So I have been with this girl for almost a year now. Our relationship has not been very good for most of the time that we’ve been together. As bad as it sounds, I cheated on her. Not just once, but multiple times with the same girl over a one week period while she was out of town. We got into arguments about this for a while. Supposedly we had worked through this. She says it is just the past and doesn’t affect her, but I know that it does. I don’t want to hurt her anymore, but I don’t think we’re working. I don’t want to break up with her because I legitimately think this can work. I also still have a lot of feelings for this girl. We rarely have sex anymore, we don’t have conversations, and we get into arguments about eighty per cent of the time we hang out. The thing is, sometimes when we hang out she reverts back to the girl I fell for. The girl who was sweet, kind, and caring. I don’t know what to do. Is it even worth trying to continue to be with this girl? Sometimes it feels as if I’m forcing the relationship to continue. At the same point, we have talked about this to each other. How we both are feeling discontent. Neither of us want to break up with the other, but if we keep going the way we have been there’s going to be a lot more emotional pain. What should I do?

Hey,
From the way you’re writing out the problem, it seems you already know what to do. It’s not really working out, and you know it. It’s hard to break up with a girl you love, but let me explain why I personally think that’s the best idea.

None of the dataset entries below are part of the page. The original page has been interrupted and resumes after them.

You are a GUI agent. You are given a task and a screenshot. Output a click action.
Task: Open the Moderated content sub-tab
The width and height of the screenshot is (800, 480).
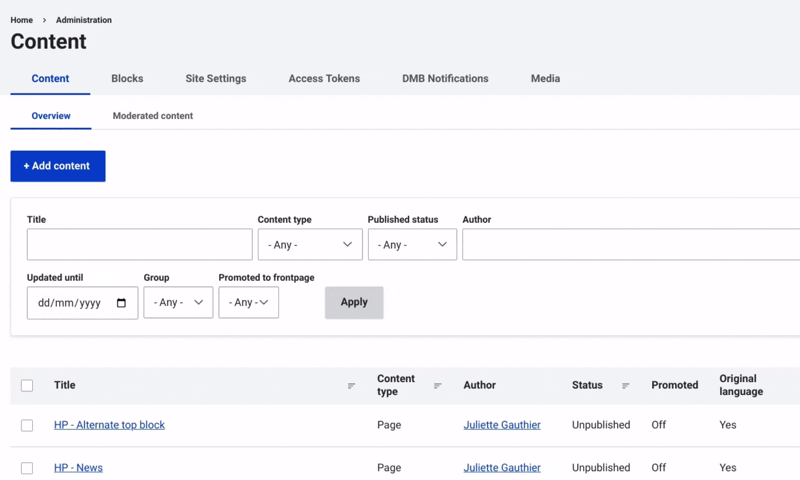click(x=152, y=116)
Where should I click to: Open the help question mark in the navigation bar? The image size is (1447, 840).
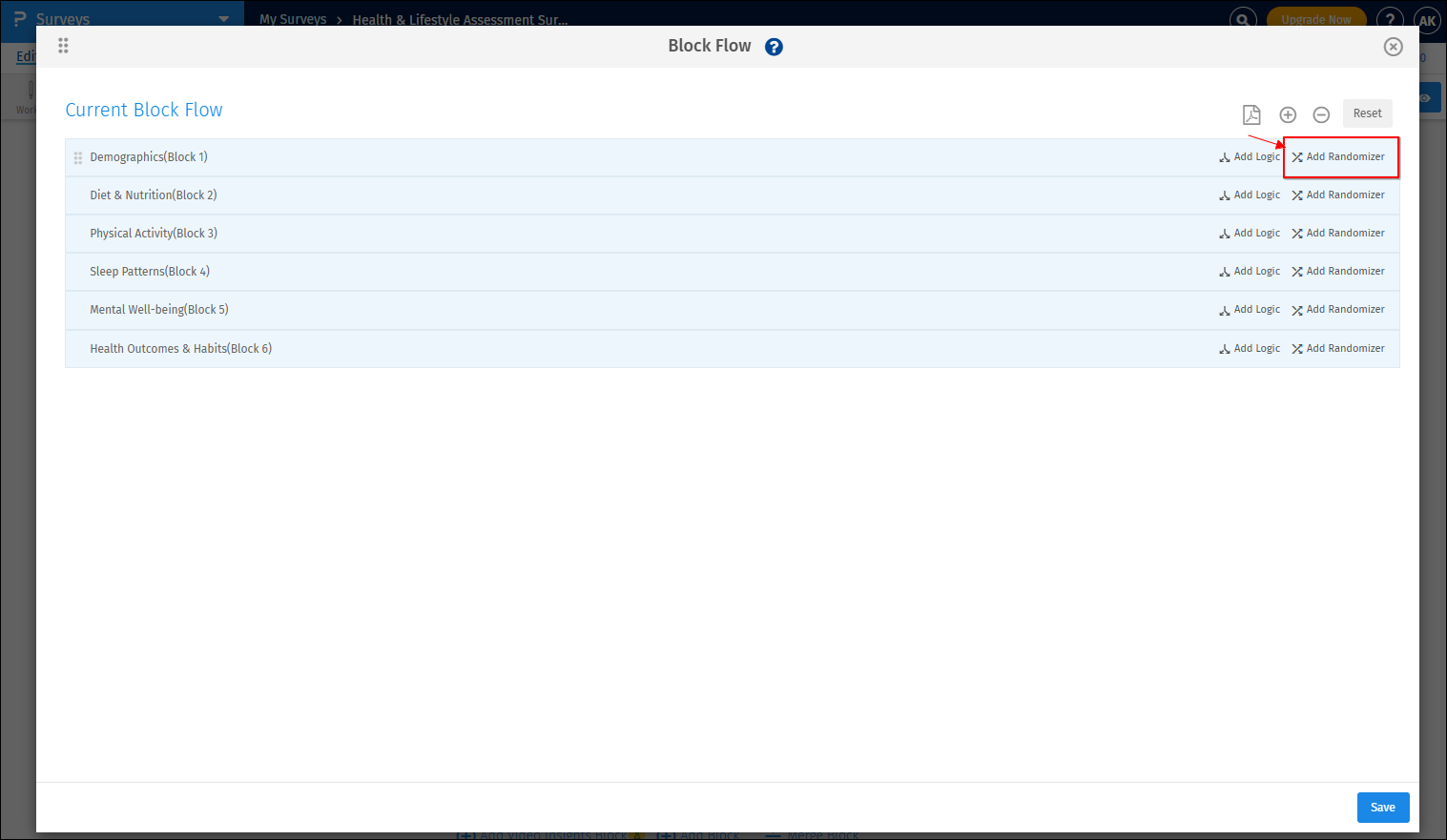click(x=1390, y=19)
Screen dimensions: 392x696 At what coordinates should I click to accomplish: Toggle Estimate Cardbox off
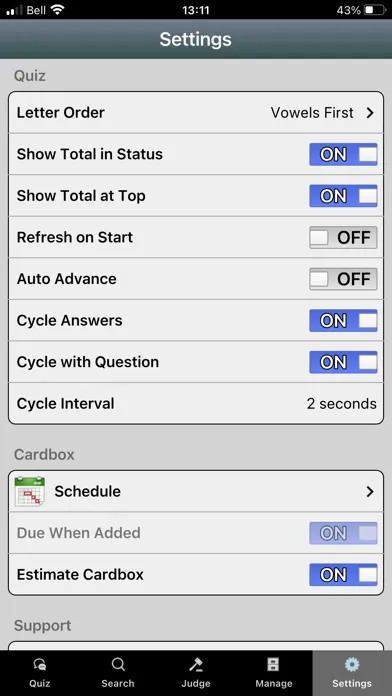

I feel that “partnership” is a much better word than “relationship,” even though it isn’t usually used to describe heterosexual relationships. The reason behind this is that a good relationship should be between partners. The couple should help each other work through problems, help each other become better people, and overall help each other to grow. When the relationship stops helping you grow and becomes stagnant, it is no longer healthy.
It seems that your relationship is not only stagnant but draining. You two aren’t helping each other but are rather creating more problems. She probably is still the girl you fell for, but it’s no longer the relationship it started out as. It’s extremely hard to end a relationship like this, but you know that it’s just detrimental to both of you at this point.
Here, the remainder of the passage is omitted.